I'm trying to loop through the arguments that I am passing to a batch file. Based on the argument, I want to set a variable flag true or false for use later in the script
So my command is "myscript.bat /u /p /s"
And my code is:
FOR /f %%a IN ("%*") DO (
IF /I "%%a"=="/u" SET UPDATE=Y
IF /I "%%a"=="/p" SET PRIMARY=Y
IF /I "%%a"=="/s" SET SECONDARY=Y
)
It only works if i have a single argument, which tells me that it is getting the entire list of arguments as a single argument. I've tried "delims= " but to no avail. Any thoughts on getting each spaced argument?
What about adding a value to one of the params?
myscript.bat /u /p /d TEST /s
:loop
IF "%~1"=="" GOTO cont
IF /I "%~1"=="/u" SET UPDATE=Y
IF /I "%~1"=="/p" SET PRIMARY=Y
IF /I "%~1"=="/s" SET SECONDARY=Y
IF /I "%~1"=="/d" SHIFT & SET DISTRO="%~1"
SHIFT & GOTO loop
:cont
But the SHIFT that comes inline with the last IF doesn't actually shift anything. DISTRO ends up being "/d" instead of "TEST"

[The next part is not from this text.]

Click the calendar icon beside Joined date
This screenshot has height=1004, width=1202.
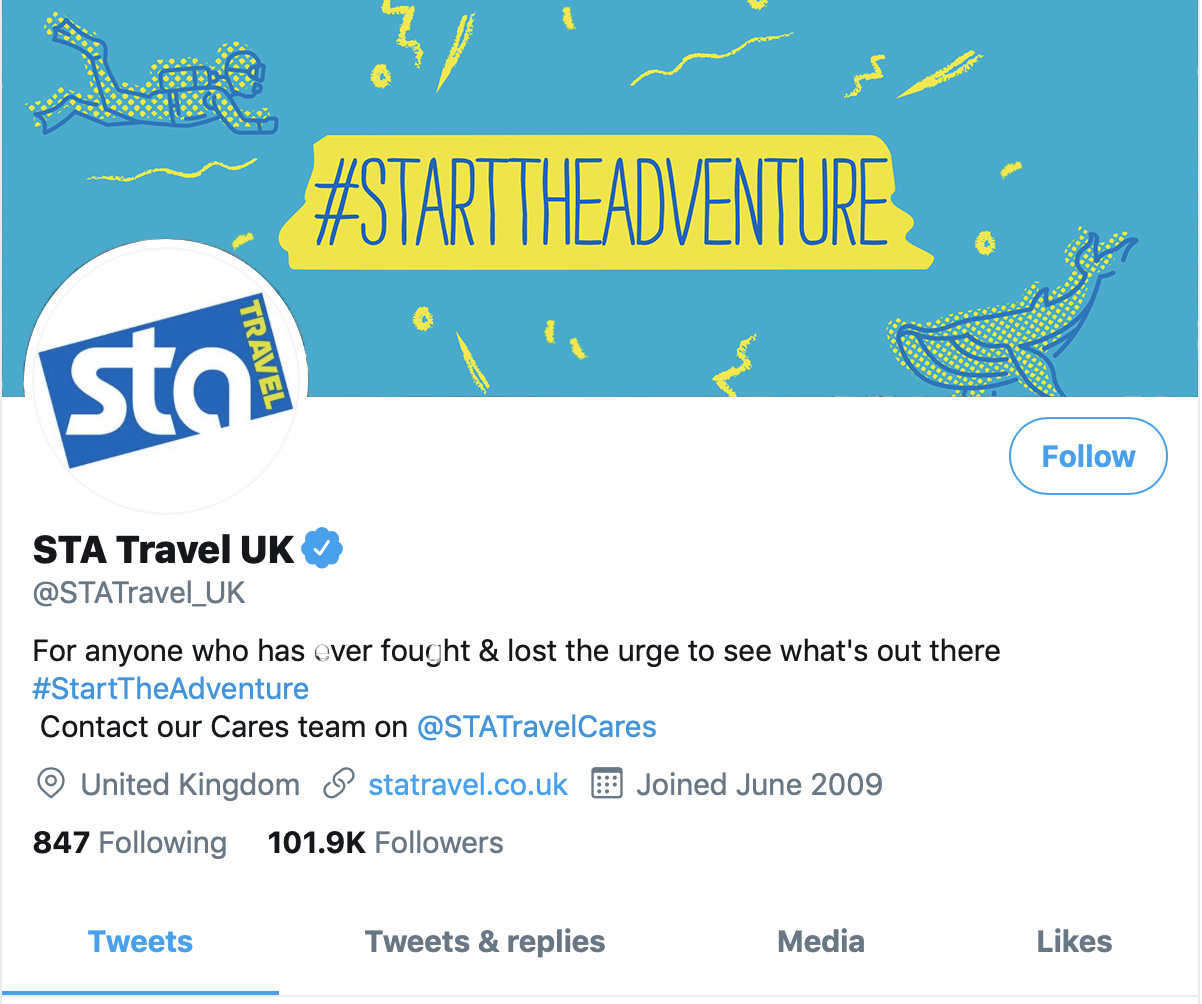(x=608, y=784)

You're not too far off on your original piece, and since I dislike GOTO loops, I thought I'd post this:
FOR %%a IN (%*) DO (
IF /I "%%a"=="/u" SET UPDATE=Y
IF /I "%%a"=="/p" SET PRIMARY=Y
IF /I "%%a"=="/s" SET SECONDARY=Y
)
The reason it was only working with one parameter is the over-use of quotes. By putting %* in quotes you were making the entire commandline one single token. also, the /F variant of FOR isn't what you were looking for either. The documentation available from FOR /? should help clear things up.